Early efforts for the protection of educational and cultural institutions
were undertaken by Nicholas Roerich (1874-1947) a Russian and world
citizen. Nicholas Roerich had lived through the First World War and the
Russian Revolution and saw how armed conflicts can destroy works of art and
cultural and educational institutions. For Roerich, such institutions were
irreplaceable and their destructions was a permanent loss for all
humanity. Thus, he worked for the protection of works of art and
institutions of culture in times of armed conflict. Thus he envisaged a
universally-accepted symbol that could be placed on educational
institutions in the way that a red cross had become a widely-recognized
symbol to protect medical institutions and medical workers. Roerich
proposed a “Banner of Peace” − three red circles representing the past,
present and future − that could be placed upon institutions and sites of
culture and education to protect them in times of conflict.
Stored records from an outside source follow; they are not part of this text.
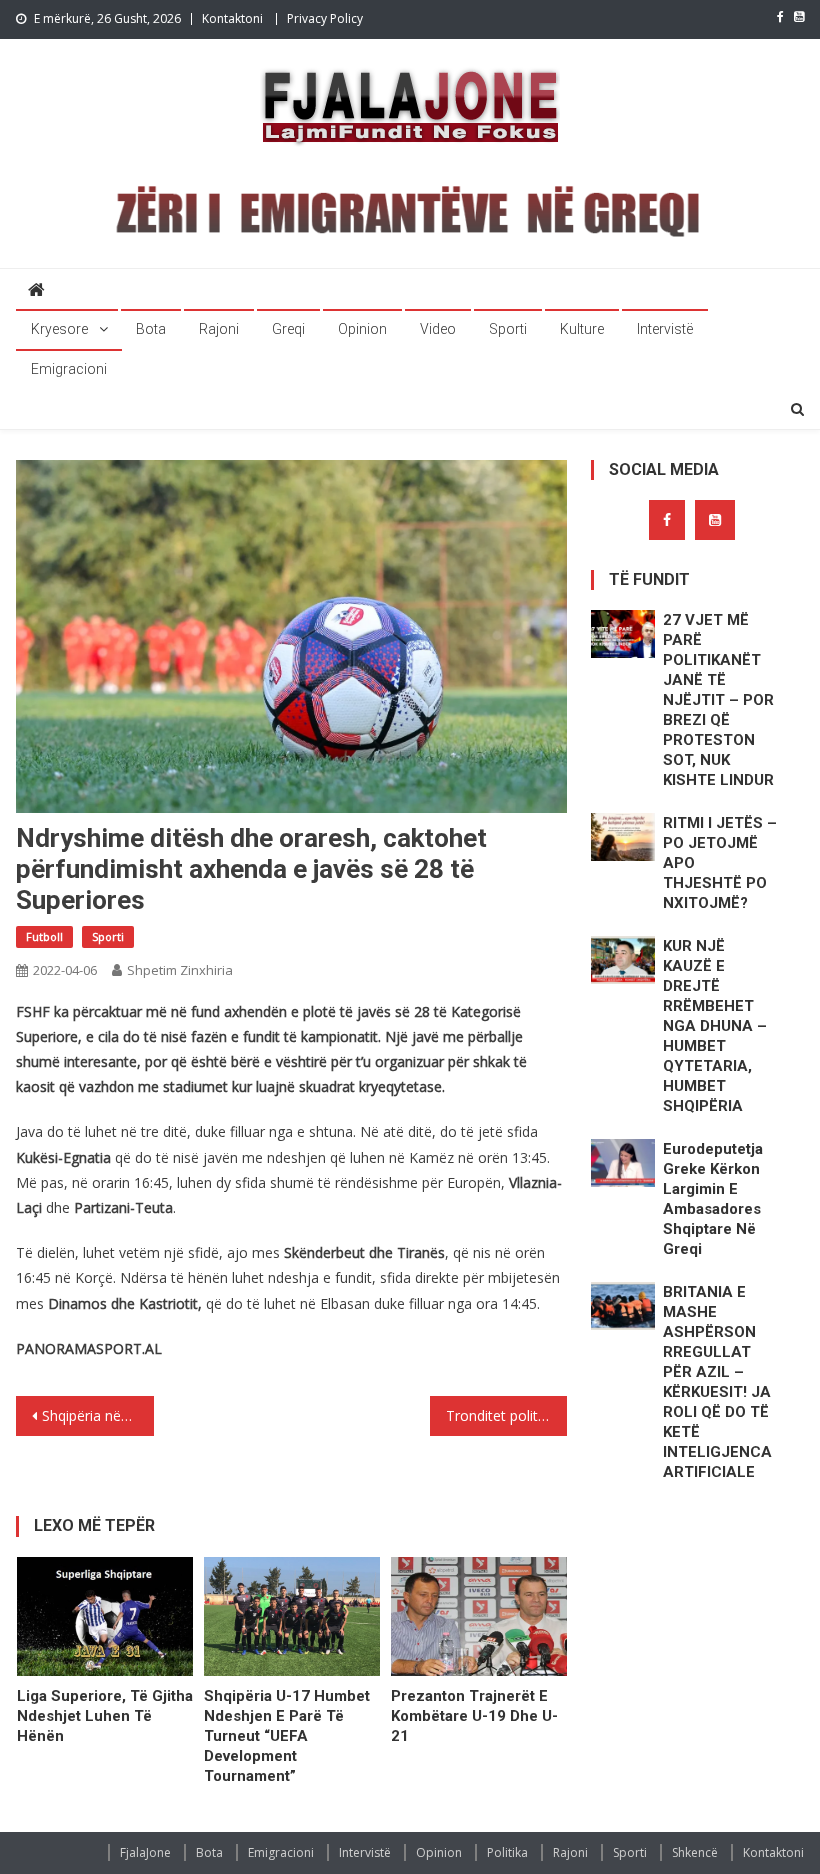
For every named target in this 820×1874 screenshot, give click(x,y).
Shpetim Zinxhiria (180, 970)
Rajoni (219, 329)
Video (438, 329)
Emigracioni (69, 369)
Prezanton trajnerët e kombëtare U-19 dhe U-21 (474, 1716)
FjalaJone (145, 1852)
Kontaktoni (232, 18)
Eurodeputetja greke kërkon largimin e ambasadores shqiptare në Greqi (713, 1199)
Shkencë (695, 1852)
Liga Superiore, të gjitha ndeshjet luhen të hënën (105, 1716)
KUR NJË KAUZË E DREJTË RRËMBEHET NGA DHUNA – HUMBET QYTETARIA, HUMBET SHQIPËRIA (715, 1026)
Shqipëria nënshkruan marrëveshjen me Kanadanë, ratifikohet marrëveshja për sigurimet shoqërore (98, 1415)
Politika (507, 1852)
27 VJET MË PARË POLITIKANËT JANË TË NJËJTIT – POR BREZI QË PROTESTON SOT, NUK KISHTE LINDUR (718, 700)
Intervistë (665, 329)
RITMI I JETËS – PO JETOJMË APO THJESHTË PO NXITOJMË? (720, 863)
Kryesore (59, 329)
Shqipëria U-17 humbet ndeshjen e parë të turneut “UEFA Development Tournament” (287, 1736)
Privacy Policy (325, 18)
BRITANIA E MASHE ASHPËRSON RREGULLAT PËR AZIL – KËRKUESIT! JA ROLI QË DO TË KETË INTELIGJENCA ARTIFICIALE (717, 1382)
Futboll (44, 936)
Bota (151, 329)
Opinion (362, 329)
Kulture (582, 329)
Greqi (288, 329)
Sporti (508, 329)
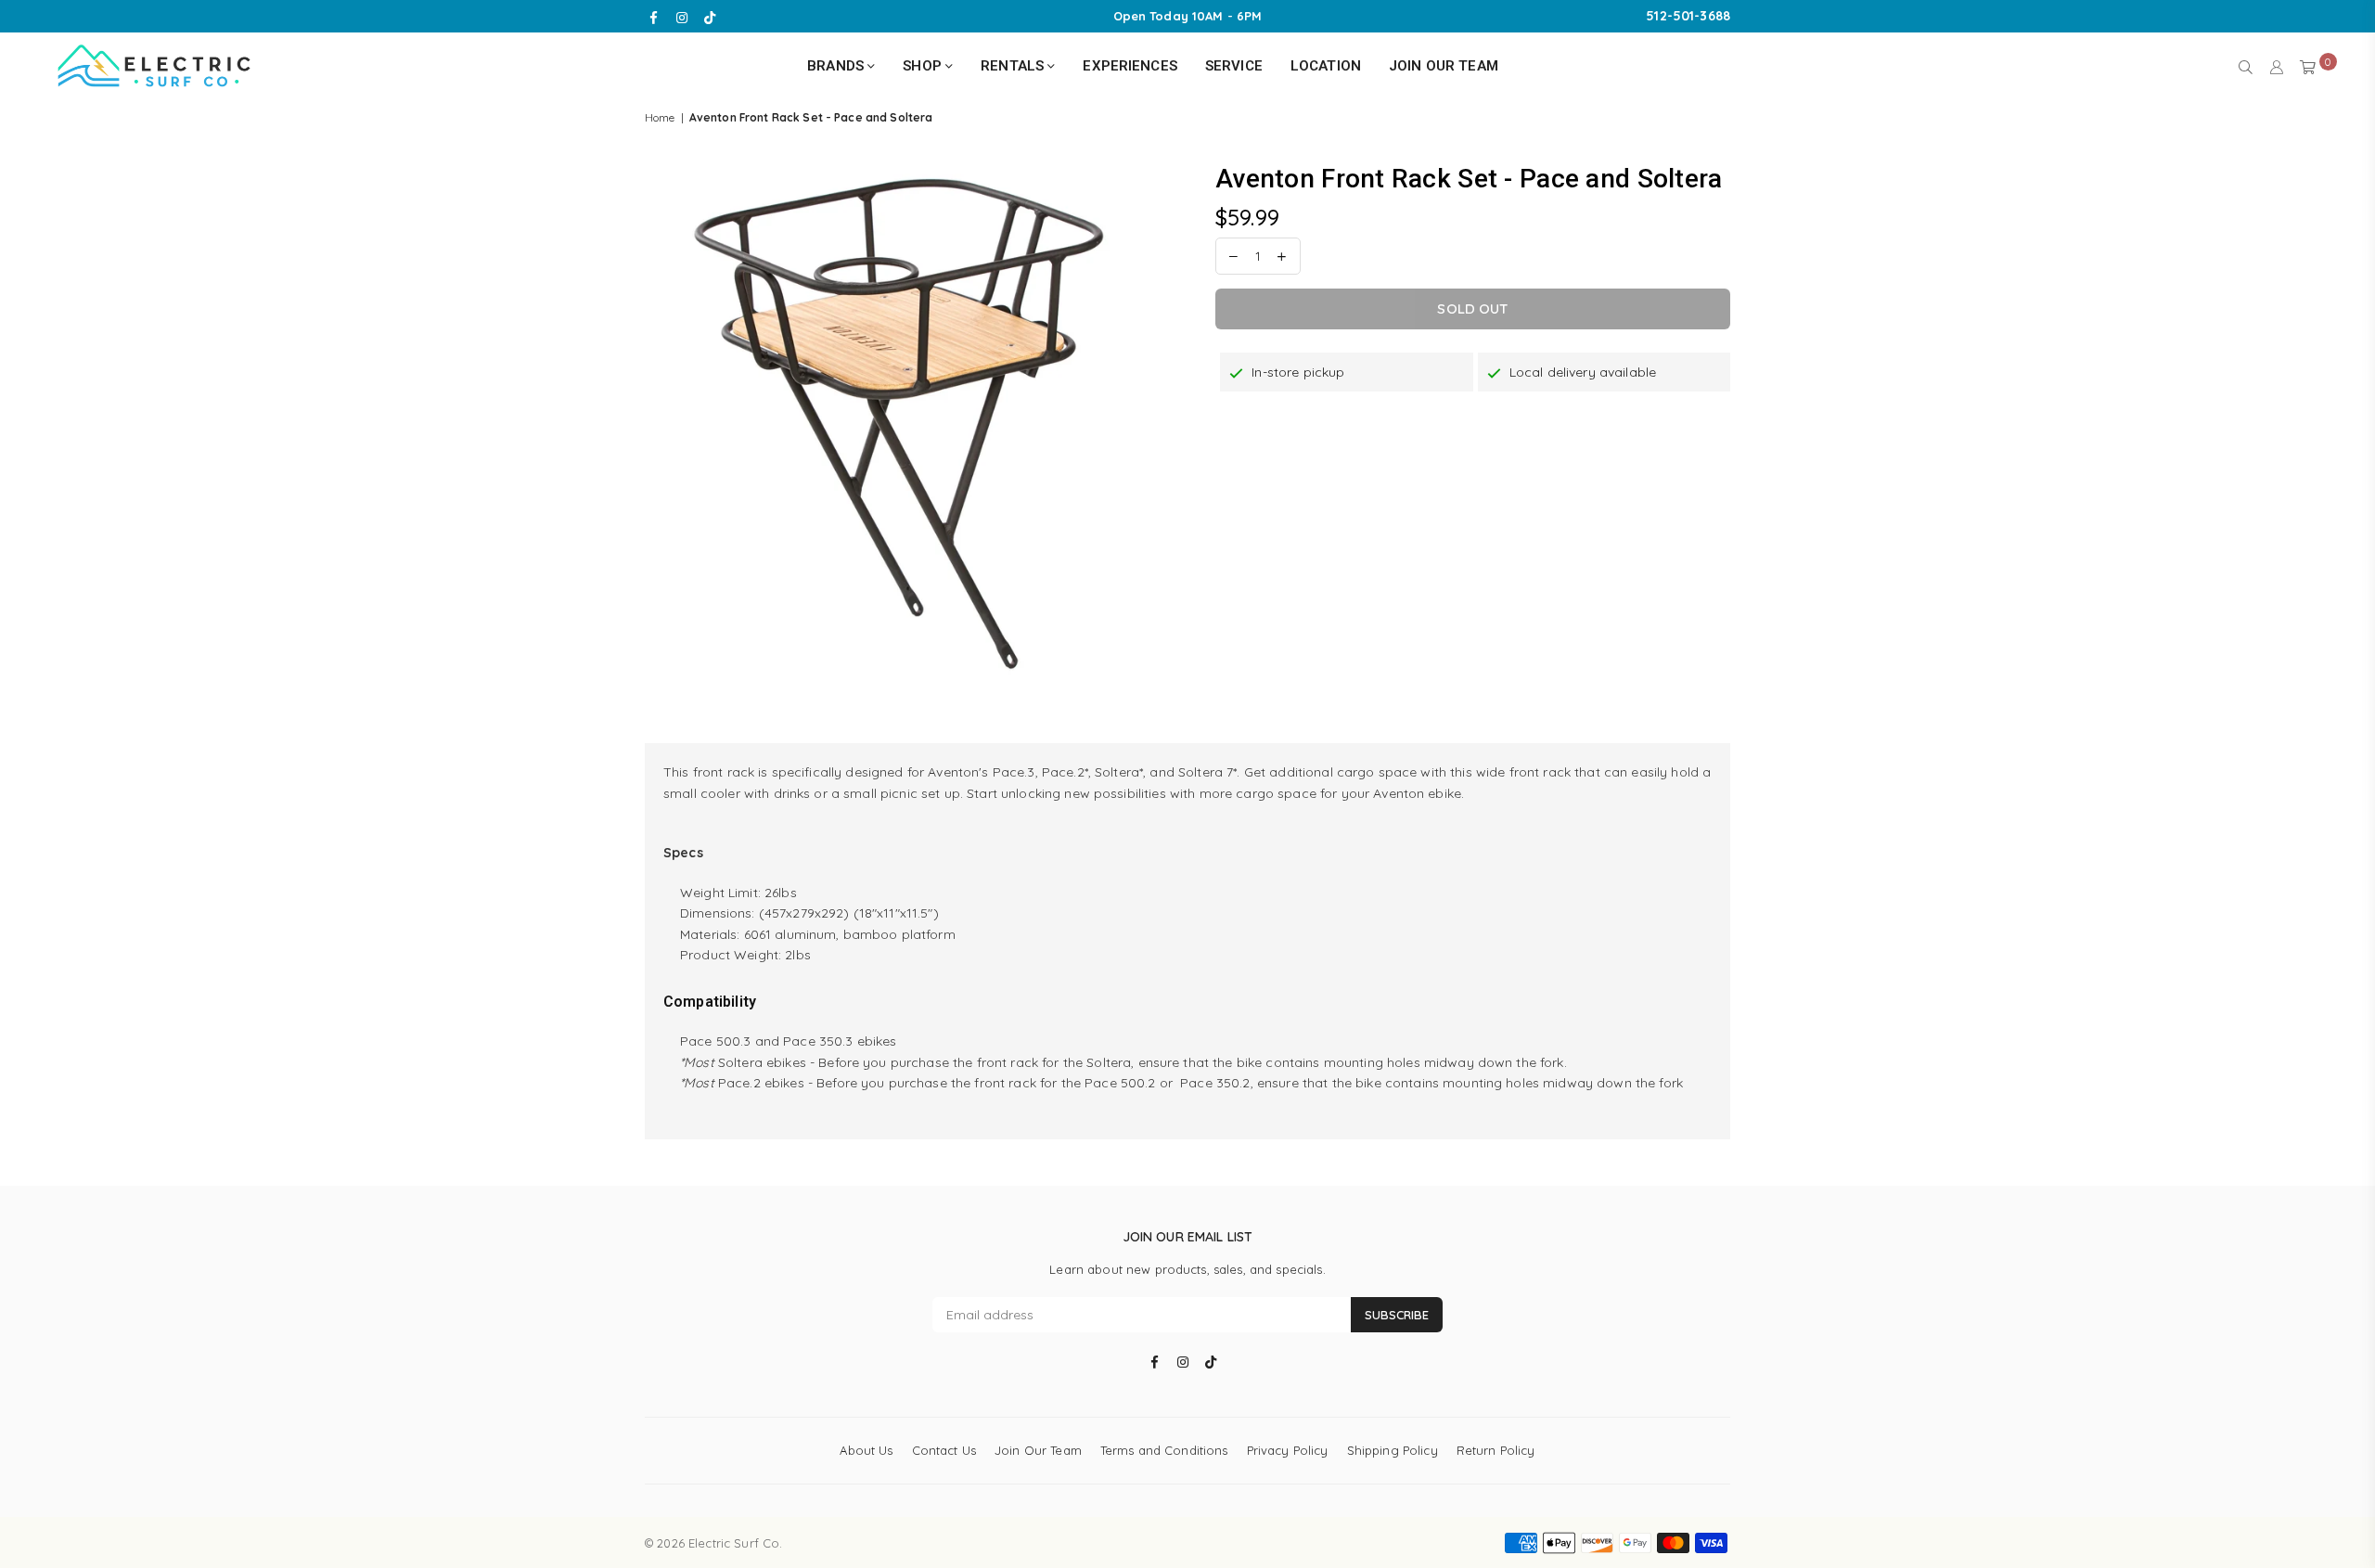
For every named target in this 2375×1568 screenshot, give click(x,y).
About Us (866, 1450)
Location (1325, 66)
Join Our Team (1443, 66)
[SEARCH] (2245, 66)
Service (1234, 66)
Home (660, 117)
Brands (837, 66)
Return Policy (1496, 1450)
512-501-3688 (1688, 15)
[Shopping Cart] (2308, 66)
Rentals (1014, 66)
Roerich mobilized artists and intellectuals in the 1920s for the
establishment of this Banner of Peace. Henry A. Wallace, then the US
Secretary of Agriculture and later Vice-President was an admirer of Roerich
and helped to have an official treaty introducing the Banner of Peace − the
Roerich Peace Pact − signed at the White House on 15 April 1935 by 21
States in a Pan-American Union ceremony. At the signing, Henry Wallace on
behalf of the USA said “At no time has such an ideal been more needed. It
is high time for the idealists who make the reality of tomorrow, to rally
around such a symbol of international cultural unity. It is time that we
appeal to that appreciation of beauty, science, education which runs across
all national boundaries to strengthen all that we hold dear in our
particular governments and customs. Its acceptance signifies the approach
of a time when those who truly love their own nation will appreciate in
additions the unique contributions of other nations and also do reverence
to that common spiritual enterprise which draws together in one fellowship
all artists, scientists, educators and truly religious of whatever faith.”

As Nicholas Roerich said in a presentation of his Pact “The world is
striving toward peace in many ways, and everyone realizes in his heart that
this constructive work is a true prophesy of the New Era. We deplore the
loss of libraries of Lou vain and Overdo and the irreplaceable beauty of
the Cathedral of Rheims. We remember the beautiful treasures of private
collections which were lost during world calamities. But we do not want to
inscribe on these deeps any worlds of hatred. Let us simply say :
Destroyed by human ignorance − rebuilt by human hope.”

After the Second World War, UNESCO has continued the effort, and there
have been additional conventions on the protection of cultural and
educational bodies in times of armed conflicts. The most important is the
1954 Hague Convention for the Protection of Cultural Property in the Event
of Armed Conflict.

Museums help to build new bridges between nations, ethnic groups and
communities through values such as beauty and harmony, that may serve a
common references. Museums also build bridges between generations, between
the past, the present and the future.

Therefore, on this International Museum Day, let us consider together how
we may advance the impact of beauty upon the world.